▶ OBJECTIVE: Copy out each line of the records containing the string "screenshot", treating uppercase and lowercase as different.

▶ DATA PROVIDED:
※

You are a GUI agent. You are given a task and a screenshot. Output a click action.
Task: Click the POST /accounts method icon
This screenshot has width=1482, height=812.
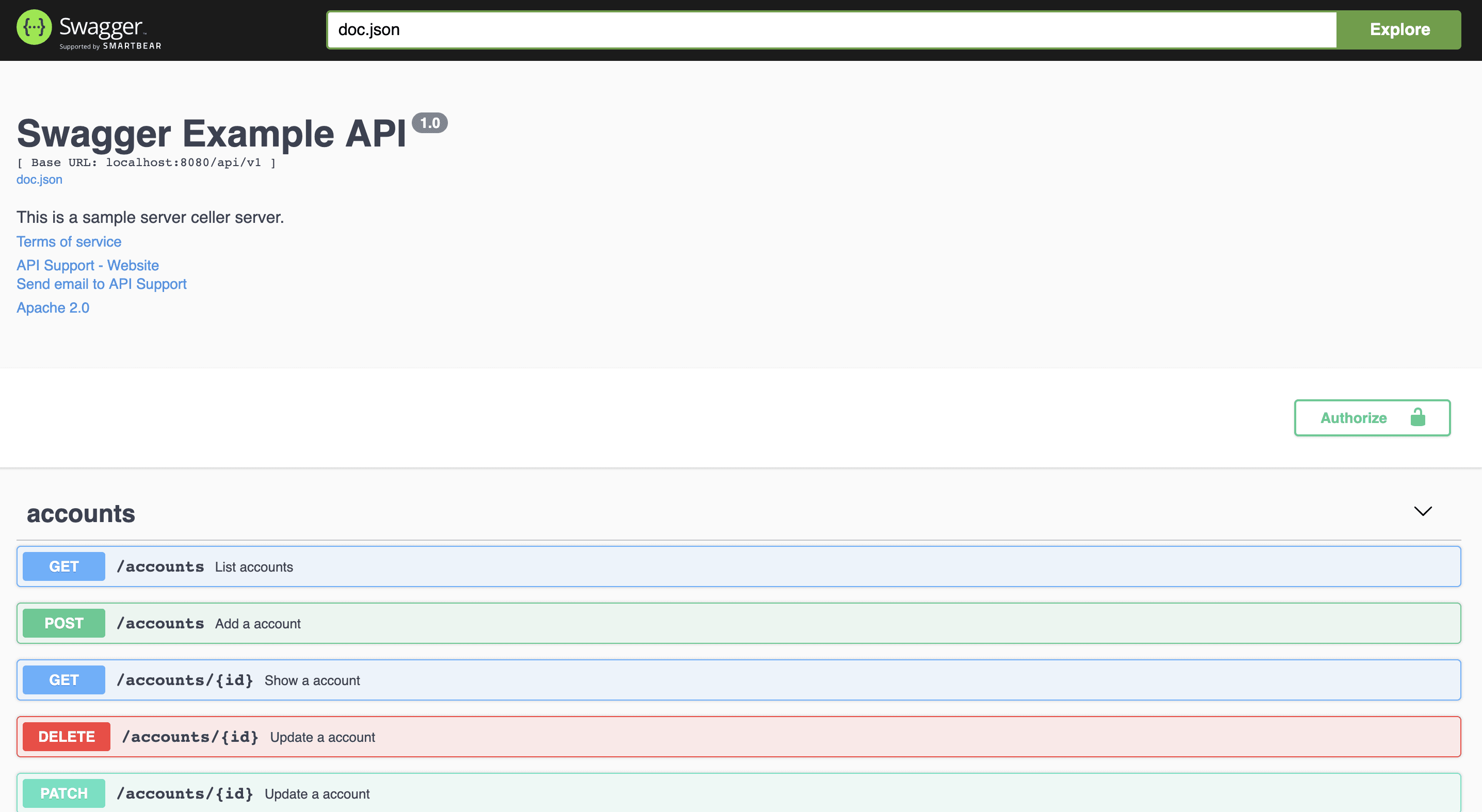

※

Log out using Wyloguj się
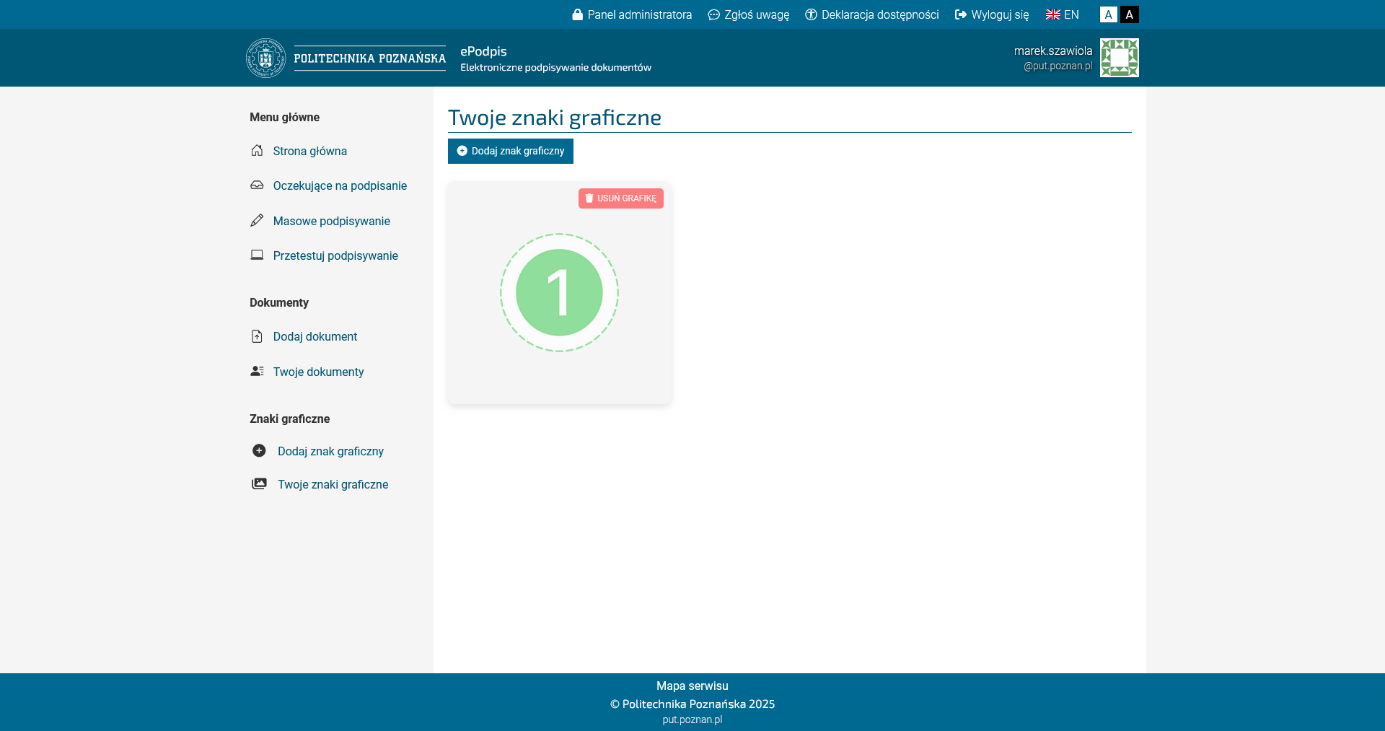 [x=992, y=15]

※

▶ EXERCISE RESULT:
You are a GUI agent. You are given a task and a screenshot. Output a click action.
This screenshot has width=1482, height=812.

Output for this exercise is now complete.